Written problem:
List every argument that the archetypesBoundary documentation below gives under its Arguments heading.

Quoted text:
Last data update: 2014.03.03

R: Archetypal analysis in multivariate accommodation problem
archetypesBoundaryR Documentation

Archetypal analysis in multivariate accommodation problem

Description

This function allows us to reproduce the results shown in section 2.2.2 and section 3.1 of Epifanio et al. (2013). In addition, from the results provided by this function, the other results shown in section 3.2 and section 3.3 of the same paper can be also reproduced (see section examples below).

Usage

archetypesBoundary(data,numArch,verbose,numRep)

Arguments

data

USAF 1967 database (see USAFSurvey). Each row corresponds to an observation, and each column corresponds to a variable. All variables are numeric.

numArch

Number of archetypes (archetypal observations).

verbose

Logical value. If TRUE, some details of the execution progress are shown (this is the same argument as that of the stepArchetypes function of the archetypes R package (Eugster (2009))).

numRep

For each archetype run archetypes numRep times (this is the same argument as the nrep argument of the stepArchetypes function of archetypes).

Details

Before using this function, the more extreme (100 - percAcomm*100)% observations must be removed by means of the preprocessing function. To that end, it is recommended that you use the Mahalanobis distance. In this case, the depth procedure has the disadvantage that the desired percentage of accommodation is not under control of the analyst and it may not exactly coincide with that one indicated.

Value

A list with numArch elements. Each element is a list of class attribute stepArchetypes with numRep elements.

Note

We would like to note that, some time after publishing the paper Epifanio et al. (2013), we found out that the stepArchetypes function standardizes the data by default (even when the data are already standardized) and this option is not always desired. In order to avoid this way of proceeding, we have created the stepArchetypesRawData function, which is used within archetypesBoundary instead of using stepArchetypes. Therefore, the results provided by archetypesBoundary allows us to reproduce the results of Epifanio et al. (2013) but they are now slightly different.

Author(s)

Irene Epifanio and Guillermo Vinue

References

Epifanio, I., Vinue, G., and Alemany, S., (2013). Archetypal analysis: contributions for estimating boundary cases in multivariate accommodation problem, Computers & Industrial Engineering 64, 757–765.

Eugster, M. J., and Leisch, F., (2009). From Spider-Man to Hero - Archetypal Analysis in R, Journal of Statistical Software 30, 1–23, http://www.jstatsoft.org/.

Supplied material:

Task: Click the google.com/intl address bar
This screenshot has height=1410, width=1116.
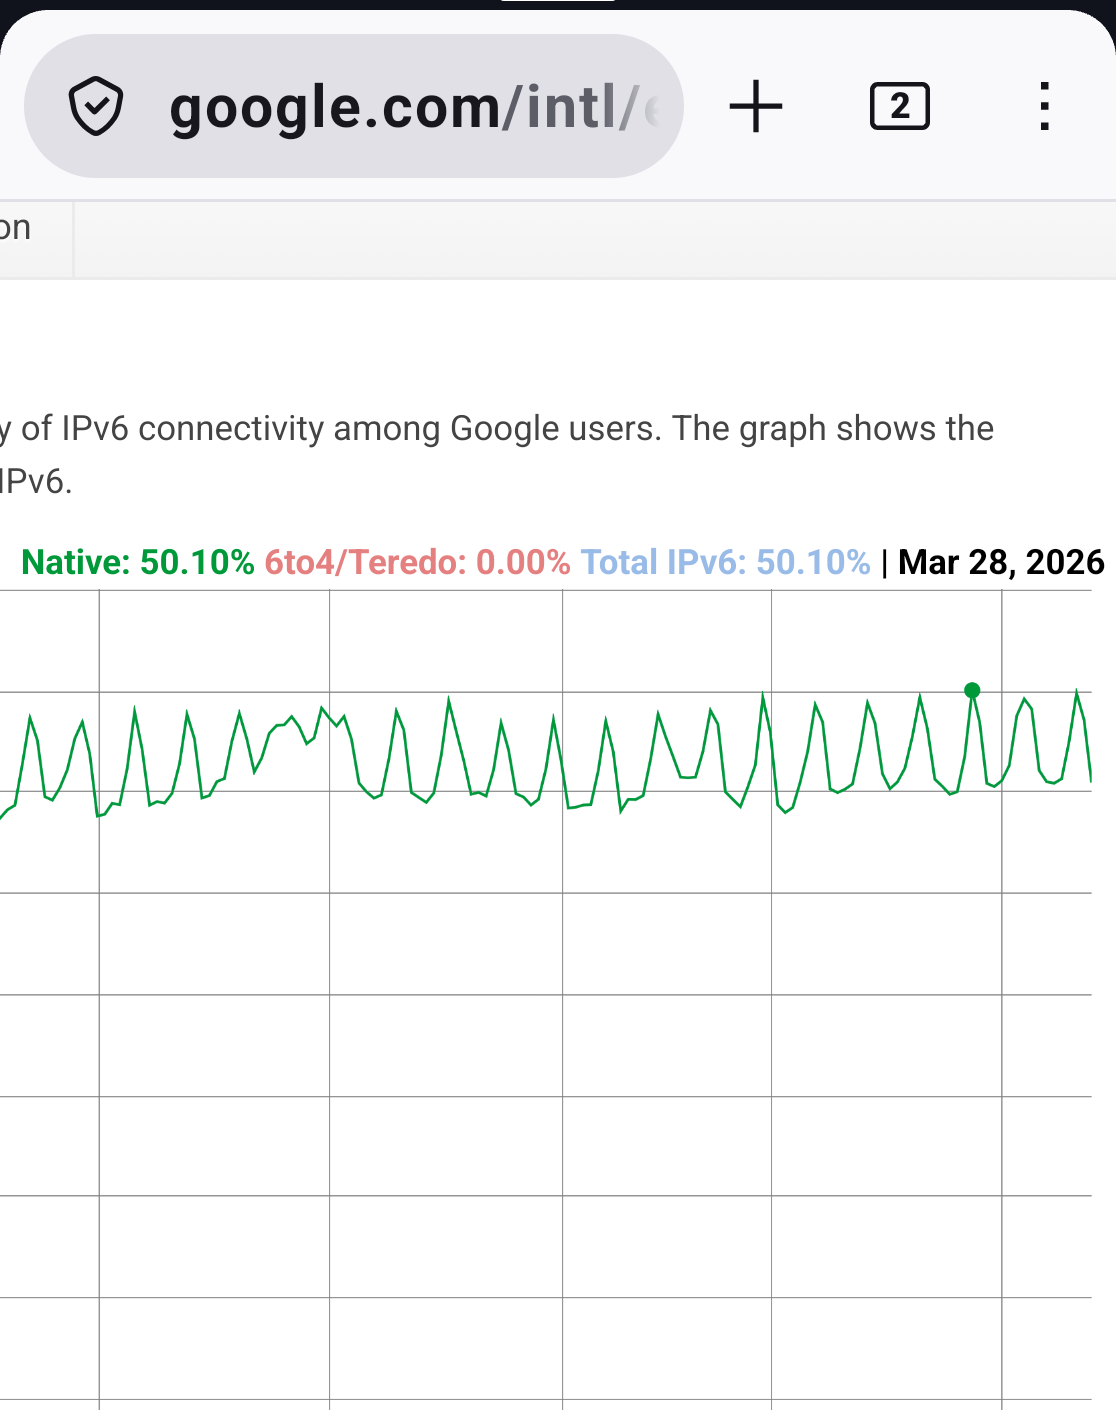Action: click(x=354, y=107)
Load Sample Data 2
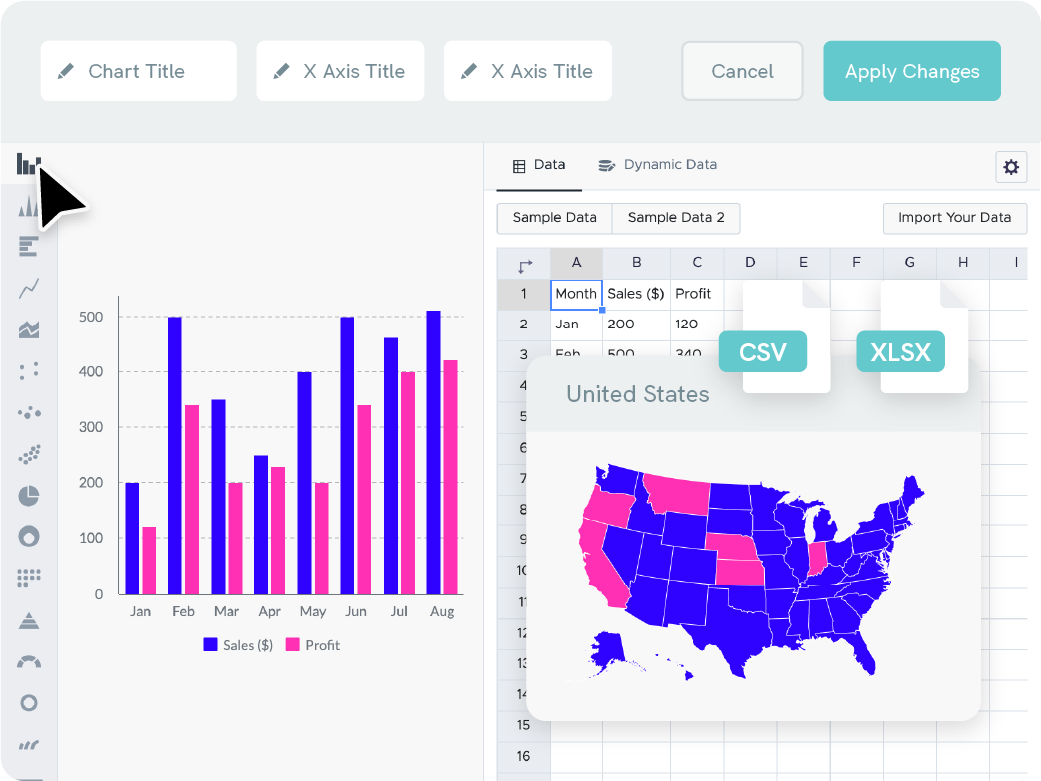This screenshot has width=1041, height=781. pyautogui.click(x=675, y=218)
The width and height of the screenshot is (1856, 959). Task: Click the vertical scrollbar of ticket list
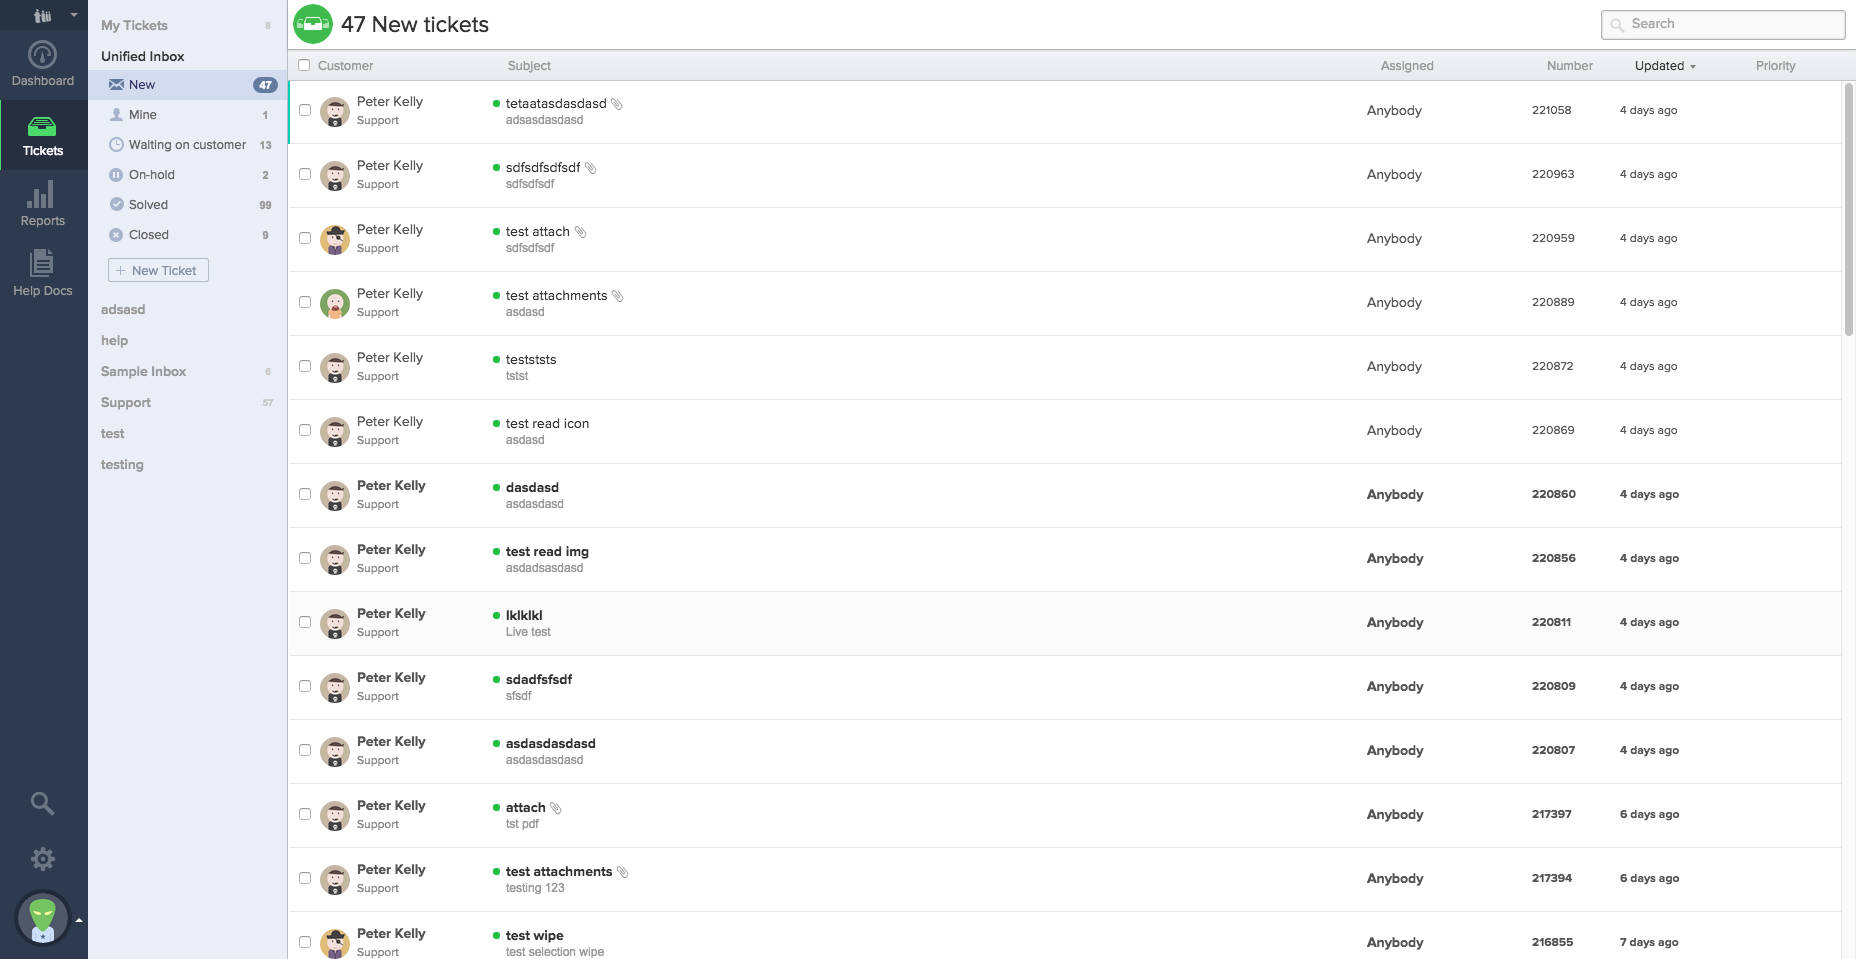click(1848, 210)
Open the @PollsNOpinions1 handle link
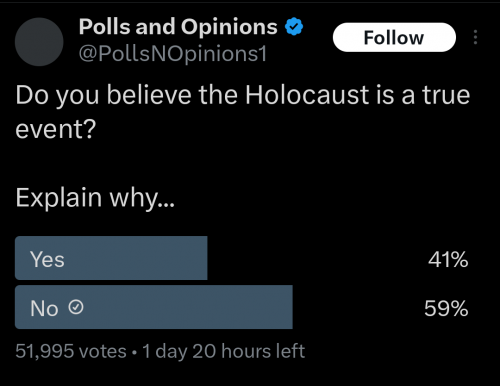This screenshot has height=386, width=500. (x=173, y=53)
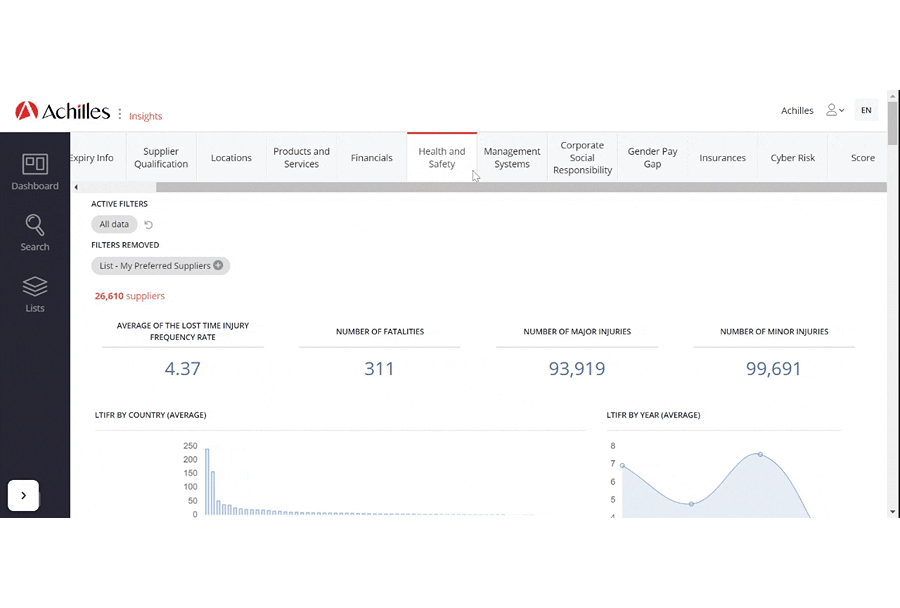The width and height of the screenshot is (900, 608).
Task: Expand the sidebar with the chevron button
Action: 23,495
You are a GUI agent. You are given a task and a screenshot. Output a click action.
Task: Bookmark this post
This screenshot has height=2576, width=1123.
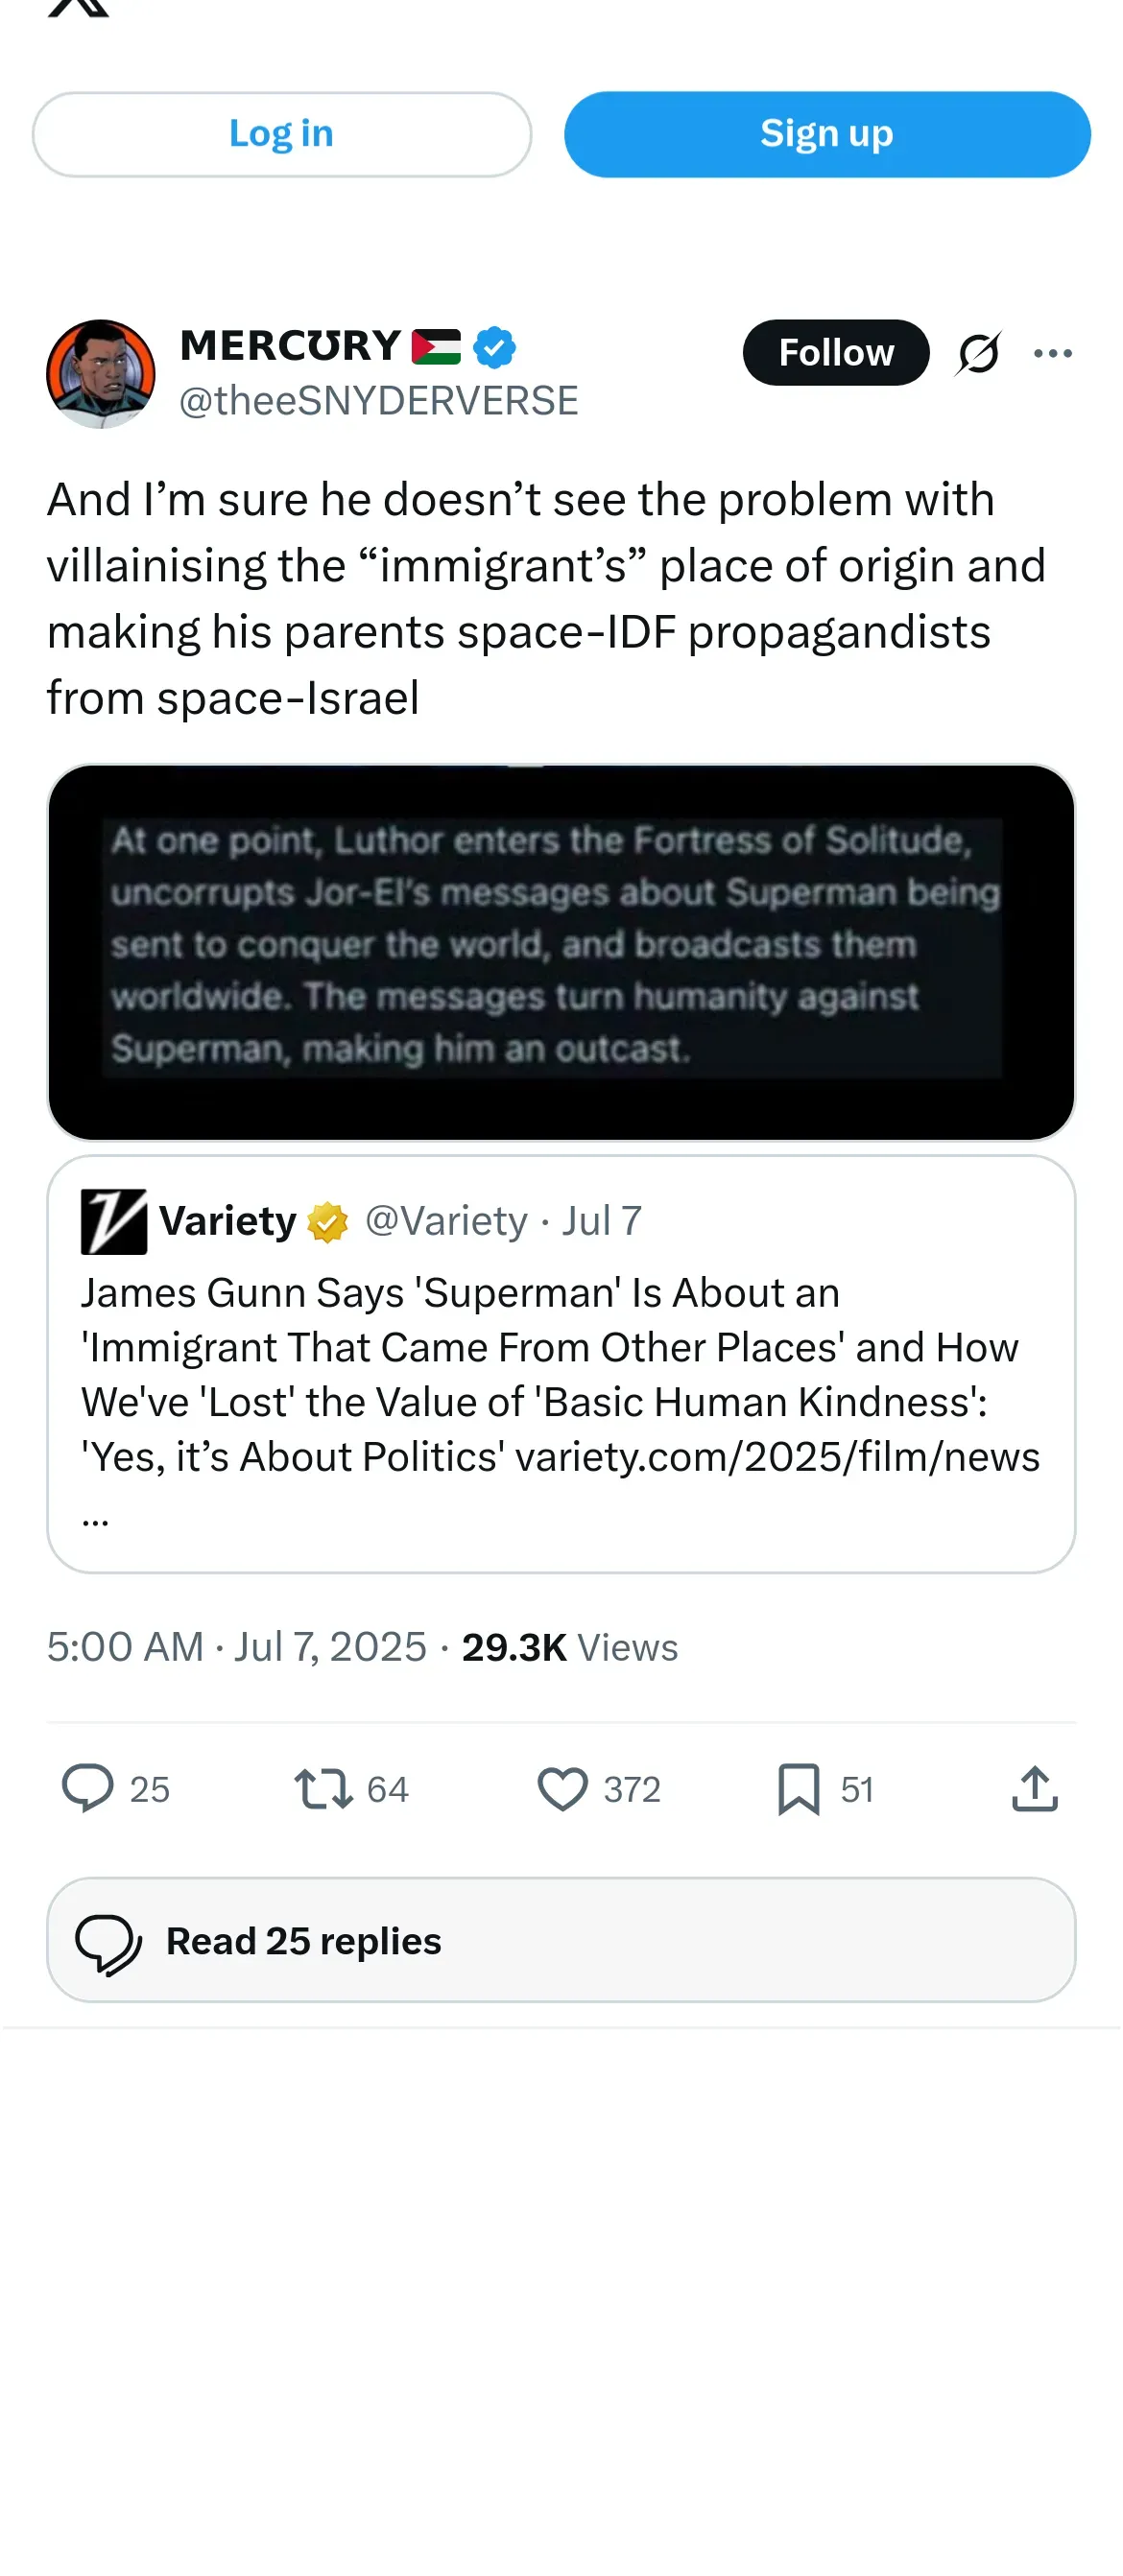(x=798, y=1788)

The answer:
data, numArch, verbose, numRep